This sight grieved us. `What a pity we could not capture this glorious
bird alive!' exclaimed Fritz, as we took its beautiful feathers. `It
must, I am sure, have stood more than six feet high, and two of us
might have mounted him at once!'
`In the vast sandy deserts where nothing grows, what can flocks of
these birds find to live upon?' inquired Ernest.
`That would indeed be hard to say, if the deserts were utterly barren
and unfruitful,' returned I, `but over these sandy wastes a beneficent
Providence scatters plants of wild melons, which absorb and retain
every drop of moisture, and which quench the thirst as well as satisfy
the hunger of the ostriches and other inhabitants of the wilds. These
melons, however, do not constitute his entire diet; he feeds freely on
grasses, dates and hard grain, when he can obtain them.'
`Does the ostrich utter any cry?'
`The voice of the ostrich is a deep hollow rumbling sound, so much
resembling the roar of the lion as to be occasionally mistaken for it.

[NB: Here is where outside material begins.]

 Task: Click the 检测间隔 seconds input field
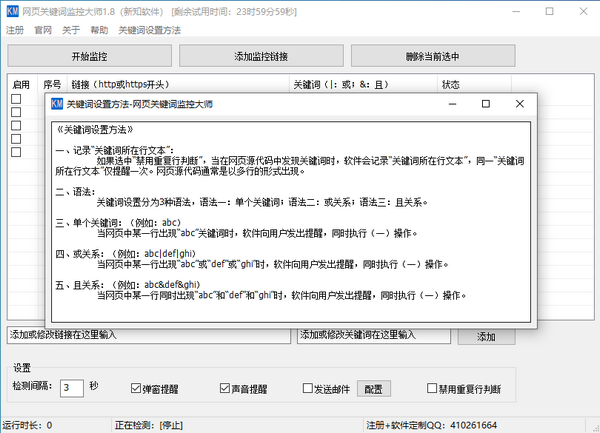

But what does Jack mean by waving his cap, and beckoning in that
excited fashion? What has the boy found, I wonder?'
He ran a little way towards us, shouting: `Eggs, father! Ostriches'
eggs! A huge nest-full--do come quickly!' We all hastened to the spot,
and in a slight hollow of the ground, beheld more than twenty eggs, as
large as an infant's head.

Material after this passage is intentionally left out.